But the best company I worked at eliminated project managers about halfway
through my time there, not because they were bad per se but because they
simply weren't contributing anything. Teams had good contact with clients so
had an understanding of which features were wanted (the team lead did have to
prioritize client feature requests, but that wasn't a whole lot of work or
argument). Engineers were perfectly capable of allocating assignments with a
reasonable balance of fun and not-fun (and honestly I don't see how a PM is
supposed to save you time there, unless they know what everyone on the team
likes and doesn't like). And written, rigid feature specs would only have
slowed us down - developers were trusted to have a reasonable sense for what a
feature needed to be.

------
lifeisstillgood
Aaargh - no.

Crush chaos and entropy through decoupled design, through APIs that are simple
and affordant, crush chaos by making it everyone's job to make the whole
simpler. Don't add people who cannot code and hope they will improve things.

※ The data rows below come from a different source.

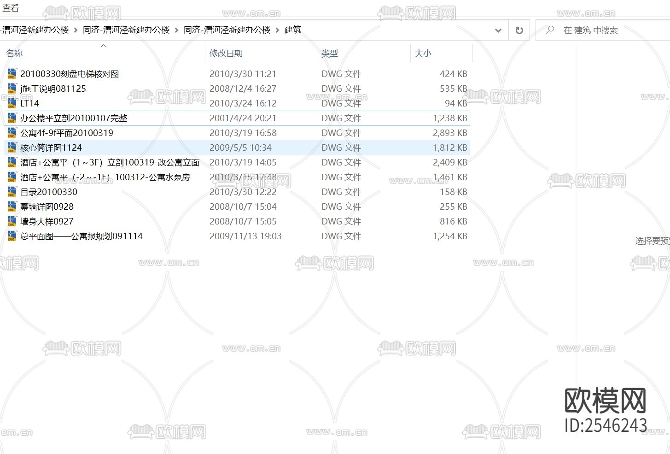Image resolution: width=670 pixels, height=454 pixels.
Task: Click the search magnifier icon
Action: (549, 29)
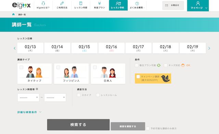Click the 検索する button
This screenshot has height=134, width=219.
(78, 125)
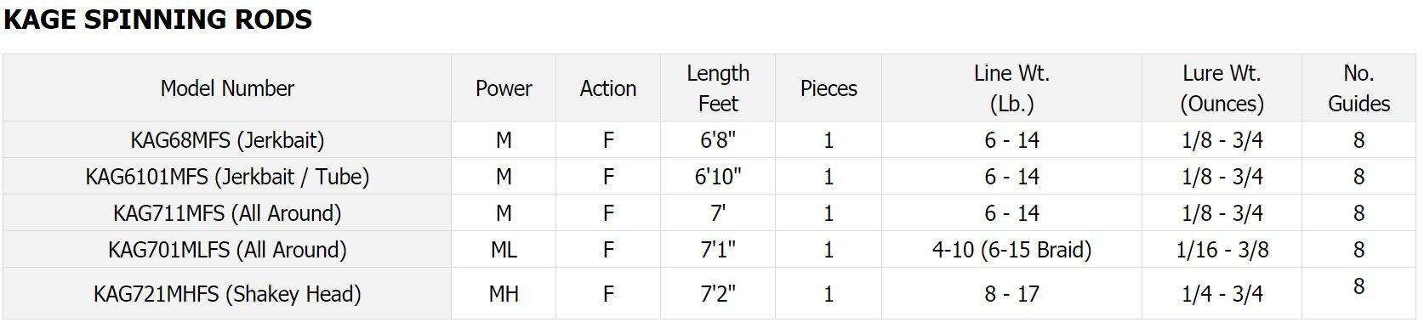Click the Pieces column header
Viewport: 1424px width, 328px height.
pyautogui.click(x=829, y=88)
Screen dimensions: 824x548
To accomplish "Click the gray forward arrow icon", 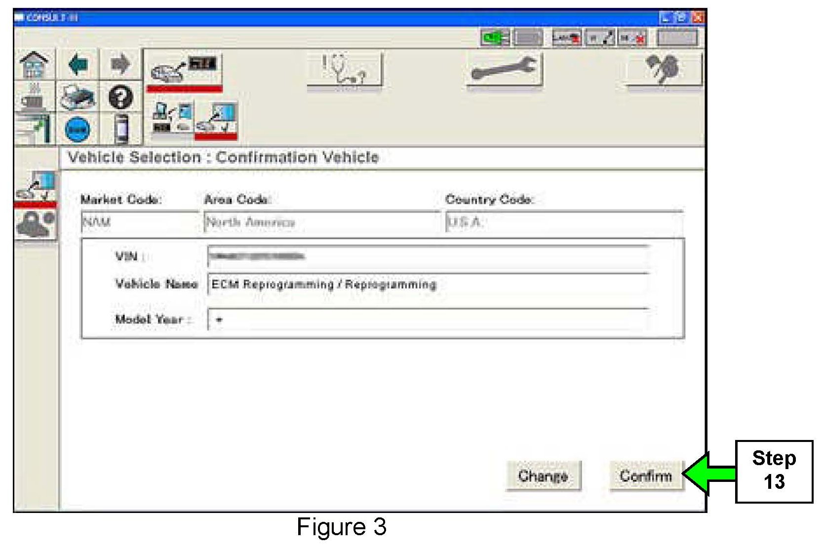I will (120, 65).
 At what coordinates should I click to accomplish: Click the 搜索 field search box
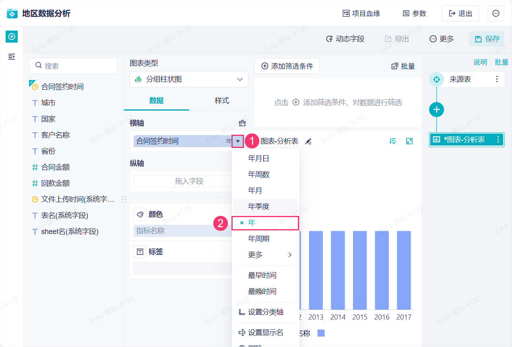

You want to formalise it - have a checkin flag #simpler=+1 or 0 or -1.
Everyone should look at a -1 and ask "what can I do to make that a +1"

Simpler simpler simpler.

Edit: I always come back to the idea that software is a new form of literacy -
and if you see a software issue, reframe it first as "reading and writing".
What we are arguing for here is there should be non-coding people running
around finding out "stuff" in some super human manner and then reducing chaos
with it.

Reframe that software house as a newspaper - What foolishness says hire
illiterates to run around discovering what the newspaper needs? Hire editors,
create a process around the writing, proofing and editing of the written word.
At the software house - do you need project managers - or do you need editors?
Senior developers who realise their time hands on the code base is now over
and they need to guide, edit, mentor.

Now build respect into that. And then tell me how respected national newspaper
editors will feel if the guy in the office next door, who now has as much
influence on the decisions as they do - and that guy is illiterate.

Treat software like written words - build organisations like newspapers, and
hire no-one who cannot read.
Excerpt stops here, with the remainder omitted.